LISTED RECORDS –
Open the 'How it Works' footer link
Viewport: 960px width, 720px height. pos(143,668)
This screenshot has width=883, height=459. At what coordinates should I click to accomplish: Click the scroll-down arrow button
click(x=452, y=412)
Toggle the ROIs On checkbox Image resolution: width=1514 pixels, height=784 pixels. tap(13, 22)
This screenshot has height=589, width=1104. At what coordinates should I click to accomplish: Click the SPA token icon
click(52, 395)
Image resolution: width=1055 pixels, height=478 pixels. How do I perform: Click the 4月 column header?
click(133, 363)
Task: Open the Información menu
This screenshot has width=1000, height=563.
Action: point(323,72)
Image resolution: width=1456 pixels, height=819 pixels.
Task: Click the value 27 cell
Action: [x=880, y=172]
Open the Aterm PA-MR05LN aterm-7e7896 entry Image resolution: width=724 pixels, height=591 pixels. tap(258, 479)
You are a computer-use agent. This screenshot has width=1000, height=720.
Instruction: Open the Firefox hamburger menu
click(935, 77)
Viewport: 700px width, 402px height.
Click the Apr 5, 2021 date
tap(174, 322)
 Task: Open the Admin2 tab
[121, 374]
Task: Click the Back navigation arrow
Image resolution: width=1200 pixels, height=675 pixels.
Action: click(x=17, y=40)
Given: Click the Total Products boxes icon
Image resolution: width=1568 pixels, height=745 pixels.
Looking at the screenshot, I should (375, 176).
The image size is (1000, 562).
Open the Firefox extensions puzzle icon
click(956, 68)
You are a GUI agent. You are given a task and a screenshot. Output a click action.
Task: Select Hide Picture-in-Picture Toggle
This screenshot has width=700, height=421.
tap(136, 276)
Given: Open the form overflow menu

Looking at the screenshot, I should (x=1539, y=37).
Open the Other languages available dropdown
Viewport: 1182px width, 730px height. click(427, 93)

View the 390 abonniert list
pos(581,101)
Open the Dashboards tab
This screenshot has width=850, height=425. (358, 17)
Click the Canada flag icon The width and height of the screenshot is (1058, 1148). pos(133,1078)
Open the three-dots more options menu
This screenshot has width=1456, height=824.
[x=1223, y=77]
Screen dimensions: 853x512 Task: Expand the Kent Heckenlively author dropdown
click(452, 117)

YOUR GOAL – Reproduce every one of the records above verbatim, in their original order.

RESULT OF THE TASK –
Open the 'How it Works' footer link
Viewport: 960px width, 720px height. pos(143,668)
This screenshot has width=883, height=459. At what coordinates should I click to accomplish: Click the scroll-down arrow button
click(x=452, y=412)
Toggle the ROIs On checkbox Image resolution: width=1514 pixels, height=784 pixels. tap(13, 22)
This screenshot has height=589, width=1104. At what coordinates should I click to accomplish: Click the SPA token icon
click(52, 395)
Image resolution: width=1055 pixels, height=478 pixels. How do I perform: Click the 4月 column header?
click(133, 363)
Task: Open the Información menu
This screenshot has width=1000, height=563.
Action: point(323,72)
Image resolution: width=1456 pixels, height=819 pixels.
Task: Click the value 27 cell
Action: [x=880, y=172]
Open the Aterm PA-MR05LN aterm-7e7896 entry Image resolution: width=724 pixels, height=591 pixels. tap(258, 479)
You are a computer-use agent. This screenshot has width=1000, height=720.
Instruction: Open the Firefox hamburger menu
click(935, 77)
Viewport: 700px width, 402px height.
Click the Apr 5, 2021 date
tap(174, 322)
 Task: Open the Admin2 tab
[121, 374]
Task: Click the Back navigation arrow
Image resolution: width=1200 pixels, height=675 pixels.
Action: click(x=17, y=40)
Given: Click the Total Products boxes icon
Image resolution: width=1568 pixels, height=745 pixels.
Looking at the screenshot, I should (375, 176).
The image size is (1000, 562).
Open the Firefox extensions puzzle icon
click(956, 68)
You are a GUI agent. You are given a task and a screenshot. Output a click action.
Task: Select Hide Picture-in-Picture Toggle
This screenshot has width=700, height=421.
tap(136, 276)
Given: Open the form overflow menu

Looking at the screenshot, I should (x=1539, y=37).
Open the Other languages available dropdown
Viewport: 1182px width, 730px height. click(427, 93)

View the 390 abonniert list
pos(581,101)
Open the Dashboards tab
This screenshot has width=850, height=425. (358, 17)
Click the Canada flag icon The width and height of the screenshot is (1058, 1148). pos(133,1078)
Open the three-dots more options menu
This screenshot has width=1456, height=824.
[x=1223, y=77]
Screen dimensions: 853x512 Task: Expand the Kent Heckenlively author dropdown
click(452, 117)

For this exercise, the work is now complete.